5. Presentation of Non-Controlling Interests
Under Canadian GAAP earnings attributable to non-controlling interests are presented in earnings on the income statement and the non-controlling interest balance is presented as a liability on the balance sheet. Under U.S. GAAP, the earnings and retained earnings attributable to non-controlling interests are presented as a separate component of equity.
For the three and nine months ended September 30, 2010, $299 million of losses (2009 - $33 million of earnings) and $129 million of losses (2009 - $176 million of earnings) are attributable to non-controlling interests, respectively.
Included in OCI for the three months ended September 30, 2010 is an unrealized loss on cash flow hedges of $35 million (2009 - $28 million) and an after-tax change in OCI of $19 million (2009 - $40 million) attributable to non-controlling interests.

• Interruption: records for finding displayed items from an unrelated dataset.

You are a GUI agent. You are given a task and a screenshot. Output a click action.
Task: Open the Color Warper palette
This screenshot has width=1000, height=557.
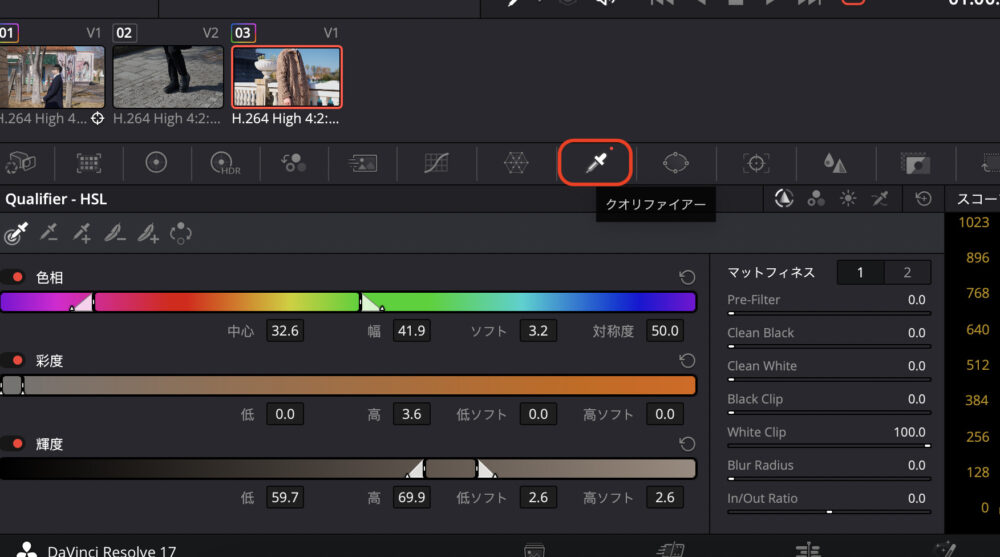(515, 163)
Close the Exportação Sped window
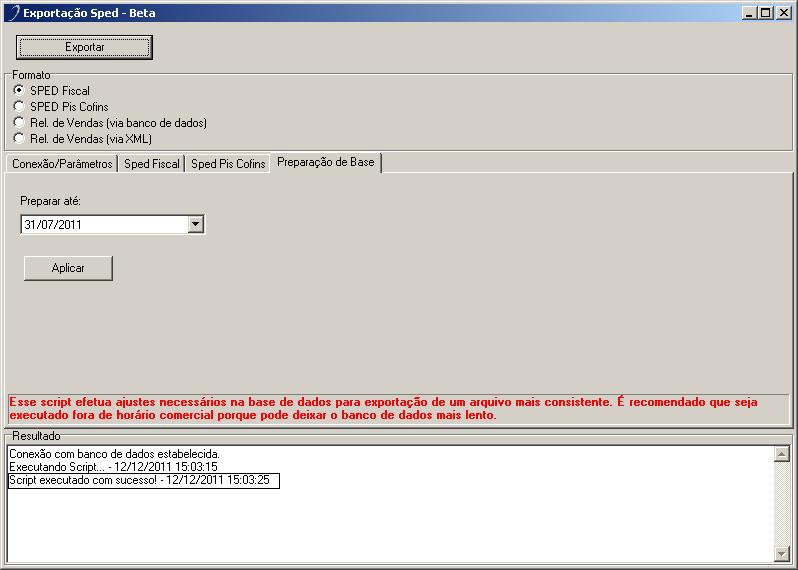 pos(783,13)
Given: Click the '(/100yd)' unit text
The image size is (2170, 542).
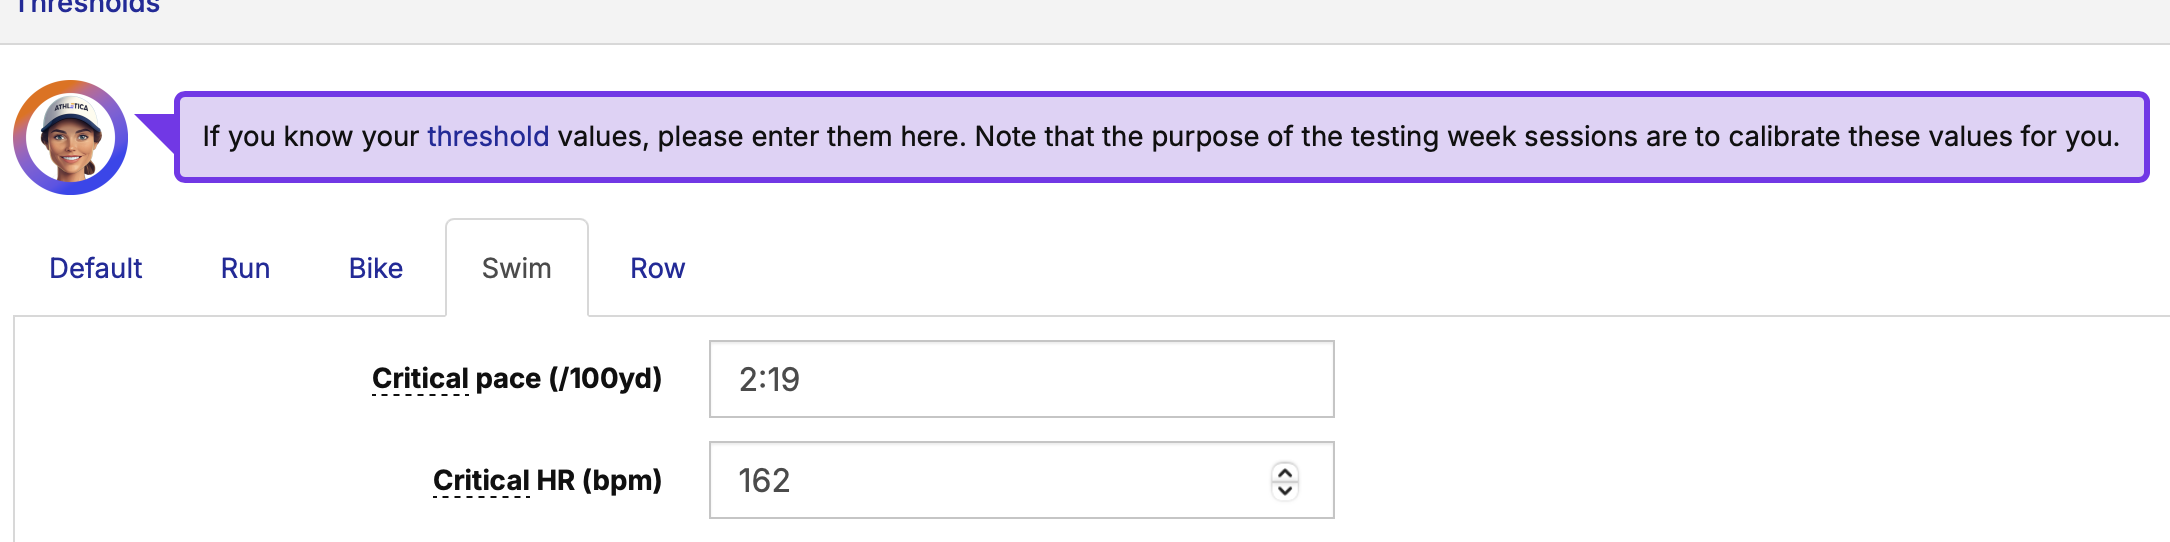Looking at the screenshot, I should (605, 378).
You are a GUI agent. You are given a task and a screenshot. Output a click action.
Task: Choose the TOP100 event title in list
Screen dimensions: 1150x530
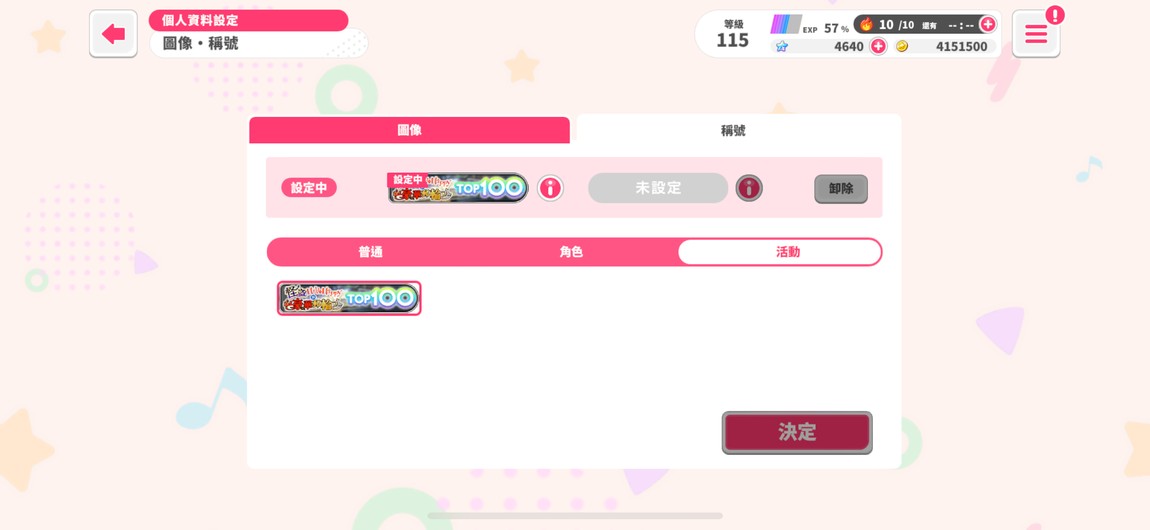coord(349,298)
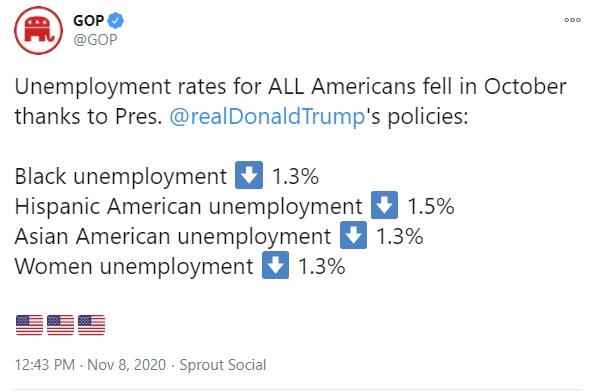Image resolution: width=594 pixels, height=391 pixels.
Task: Open the 12:43 PM timestamp link
Action: pos(45,365)
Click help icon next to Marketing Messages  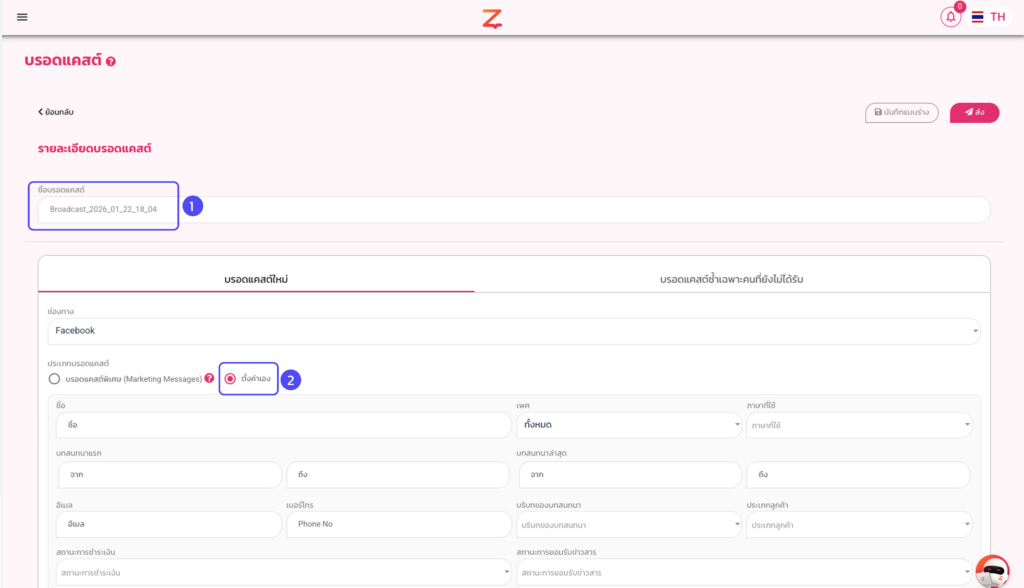pyautogui.click(x=209, y=379)
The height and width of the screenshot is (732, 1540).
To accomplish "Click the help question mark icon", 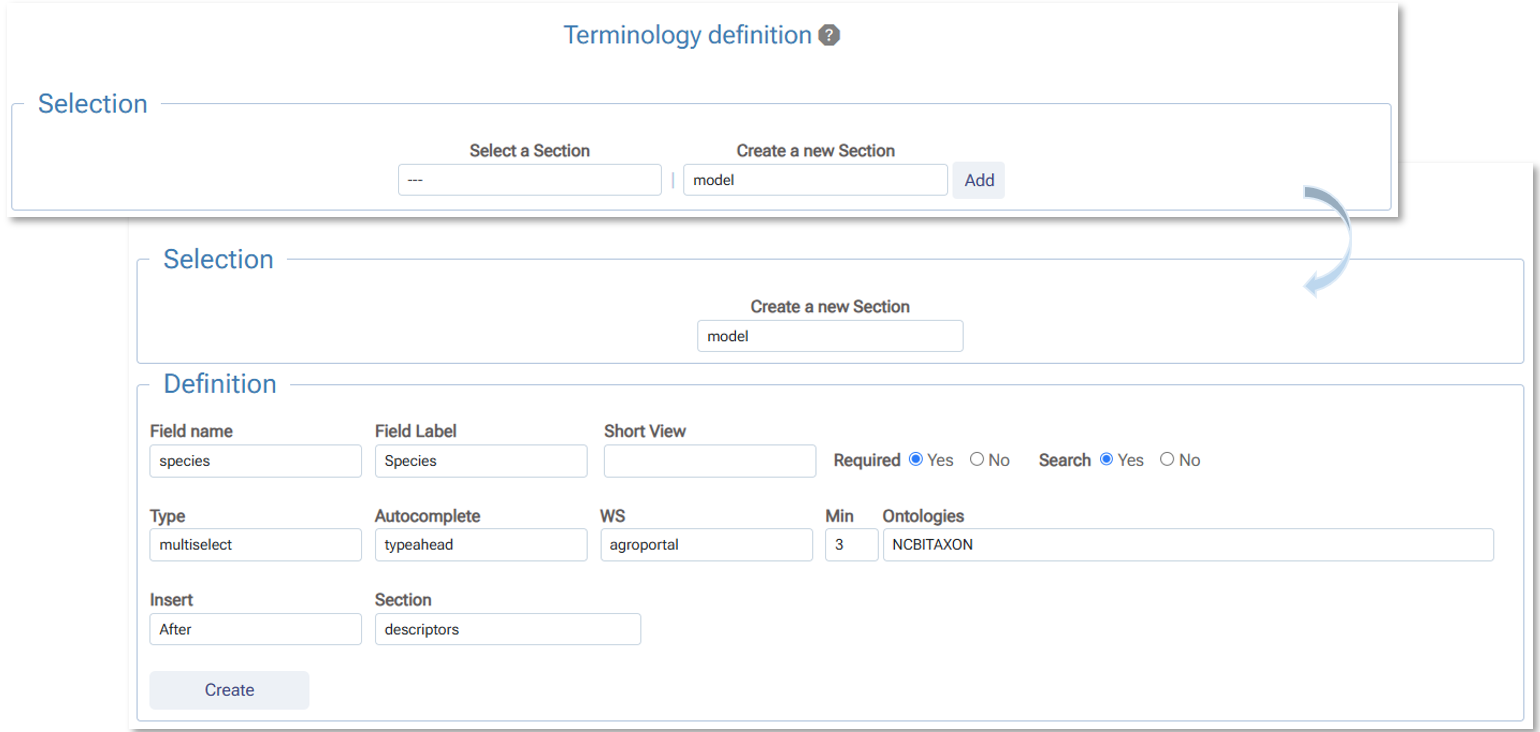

Included in OCI for the nine months ended September 30, 2010 is an unrealized loss on cash flow hedges of $65 million (2009 - $83 million) and an after-tax change in OCI of $24 million (2009 - $68 million) attributable to non-controlling interests.
6. Pension Funding Status
U.S. GAAP requires an employer to recognize the overfunded or underfunded status of a defined benefit post retirement plan or OPEB plan as an asset or liability and to recognize changes in the funded status in the period in which they occur through comprehensive income, while Canadian GAAP does not require the recognition of the defined benefit post retirement plan or OPEB plan funding status.
Pension funding status adjustments resulted in an increase in the net liability of $161 million (December 31, 2009 - $155 million) for the underfunded status of the plans, a decrease in future tax liability of $53 million (December 31, 2009 - $52 million) and an increase in accumulated other comprehensive loss of $106 million (December 31, 2009 - $103 million) at September 30, 2010.
The Company estimates that approximately $15 million related to pension and OPEB plans at September 30, 2010 will be reclassified into earnings in the next twelve months.
7. Accounting for Joint Ventures
Canadian GAAP requires that investments in joint ventures are proportionately consolidated. U.S. GAAP requires the Companys investments in joint ventures to be accounted for using the equity method. However, under an accommodation of the United States Securities and Exchange Commission, accounting for jointly controlled investments need not be reconciled from Canadian to U.S. GAAP if the joint venture is jointly controlled by all parties having an equity interest in the entity. Joint ventures in which all owners do not share joint control are reconciled to U.S. GAAP. The different accounting treatment affects only presentation and classification and not earnings or shareholders equity.
8. Transaction Costs
Under Canadian GAAP transaction costs arising from the issuance of debt are recorded in Long-Term Debt. For U.S. GAAP, these costs are reclassified to Deferred Amounts and Other Assets. As at September 30, 2010, $90 million (December 31, 2009 - $98 million) of transaction costs were reclassified.